Likewise, it can be responded about the quotation you mentioned second (“this, or whatever is similar to this, is never unjust, but is recognized as natural and fair”), that it is to be understood that natural law in the second sense is “never unjust,” because it “is recognized as natural and fair” unless the contrary should be enacted by a human law on some reasonable cause. Furthermore, natural law in the third sense is, in a certain sense, “never unjust,” but is always “recognized as natural and fair,” because the supposition from which it is deduced by evident reason is “never unjust, but is recognized as natural and fair,” unless the contrary should be ordained by him or them to whom the matter pertains.

Student:

It seems that this explanation is misleading, since if we accept it, this word mentioned only once in the above quotation from Isidore must be taken equivocally [i.e. in several senses at once].

Teacher:

This should not be thought of as misleading, because the gloss on Decretum D. 63 c. 12 makes a note of this, saying “note how a word mentioned only once is here used equivocally.” So also Decretum D. 28 c. 16.

Student:

You have stated that according to the account laid out previously, it is said that the Romans  to have the right to elect the supreme pontiff by divine law, if we extend divine law to include all natural law. Now tell me, according to the same account, why it is said that all natural law can be called divine law.

• _PROBLEM SET_
- a) Decide whether each statement agrees with the dialogue on natural law. Answer yes or no for each, and quote the words of the dialogue that decide it.
(i) The Student objects that, under the Teacher's explanation, a word mentioned only once in the quotation from Isidore would have to be taken equivocally.
(ii) The Teacher grants that the explanation is misleading.
(iii) Natural law in the second sense is called never unjust, without any exception.
- b) In the dialogue on natural law, which gloss does the Teacher cite to show that the explanation is not misleading?

• _DATA BLOCK_
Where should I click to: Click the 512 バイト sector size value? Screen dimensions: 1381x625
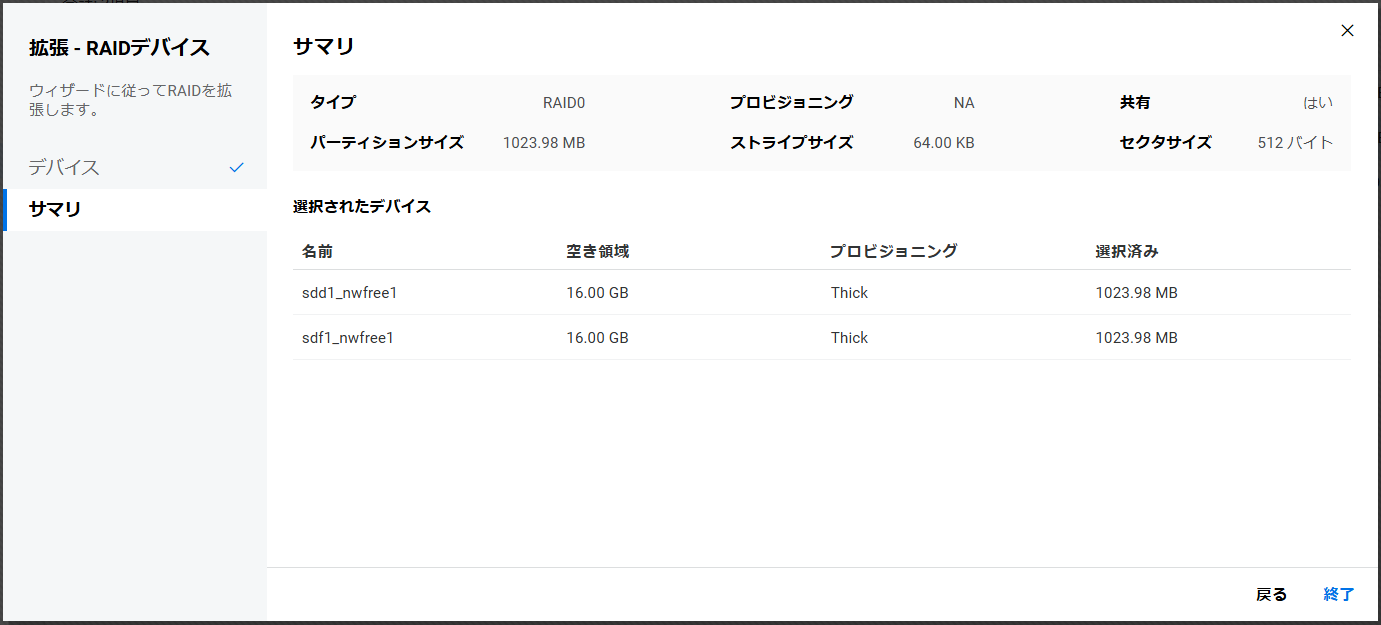pyautogui.click(x=1295, y=143)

• _RESULTS IN ORDER_
- a)
(i) Yes: "this word mentioned only once in the above quotation from Isidore must be taken equivocally"
(ii) No: "This should not be thought of as misleading"
(iii) No: "unless the contrary should be enacted by a human law on some reasonable cause"

- b) The gloss on Decretum D. 63 c. 12.